(Saved entries)
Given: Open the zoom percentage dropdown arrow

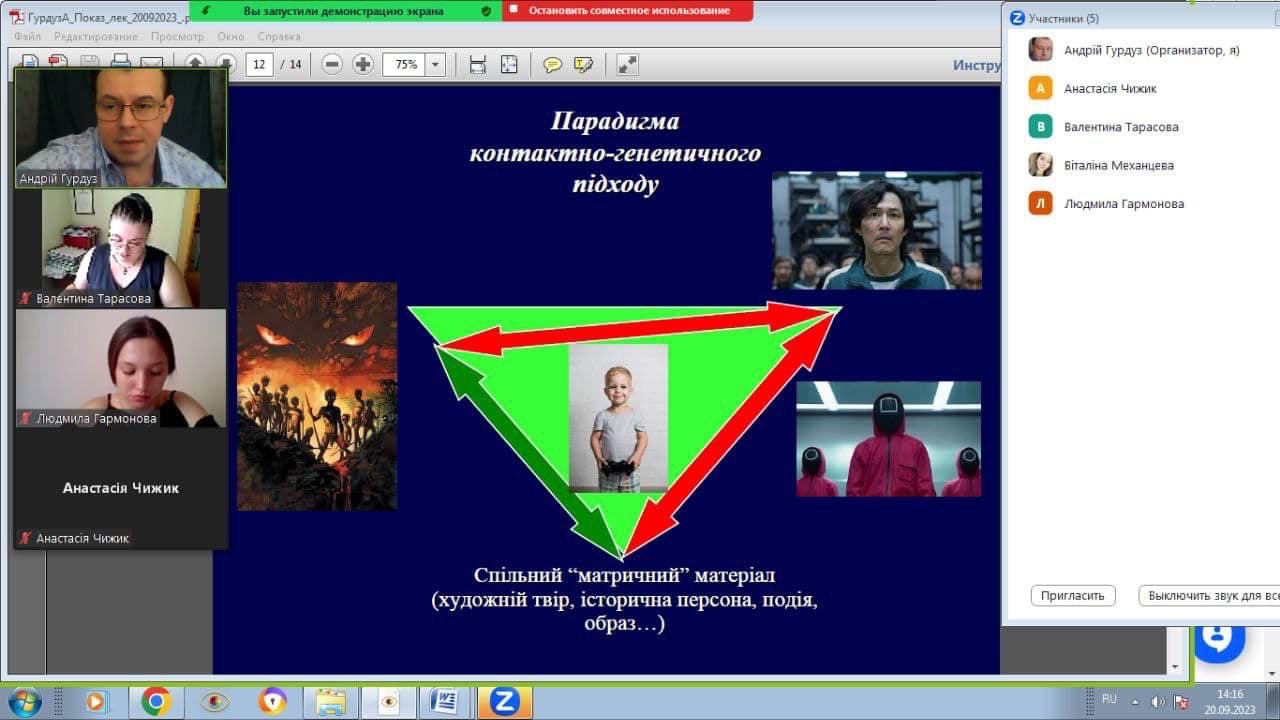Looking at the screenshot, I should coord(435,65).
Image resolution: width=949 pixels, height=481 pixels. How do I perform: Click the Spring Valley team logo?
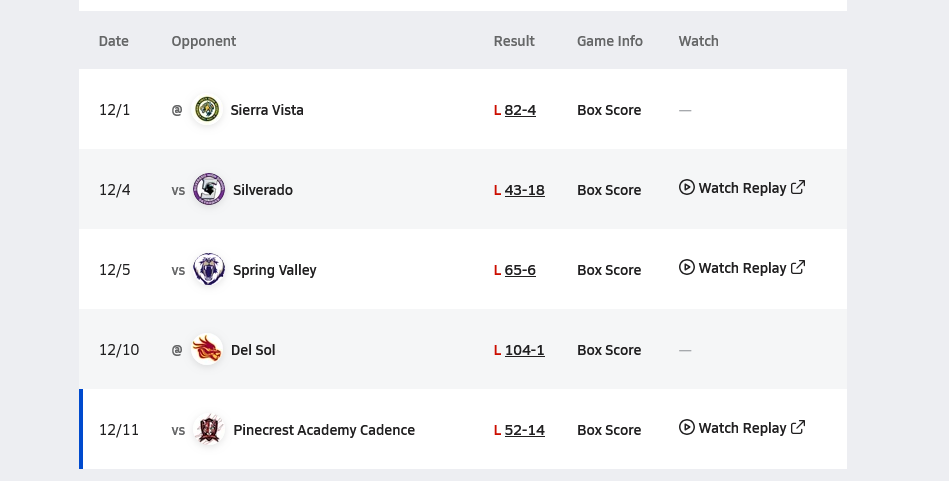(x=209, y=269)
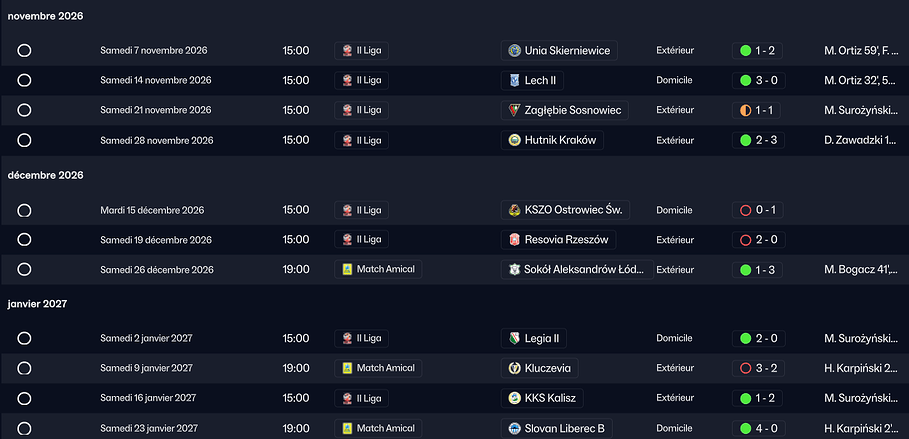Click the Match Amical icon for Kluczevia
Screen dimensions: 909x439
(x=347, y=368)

**Task to carry out**
The answer must be an exact reproduction of the records, with every picture left out.

**Solved exercise**
Given: Open the zoom percentage dropdown arrow

Looking at the screenshot, I should coord(435,65).
Image resolution: width=949 pixels, height=481 pixels. How do I perform: Click the Spring Valley team logo?
(x=209, y=269)
Click the Match Amical icon for Kluczevia
Screen dimensions: 909x439
(x=347, y=368)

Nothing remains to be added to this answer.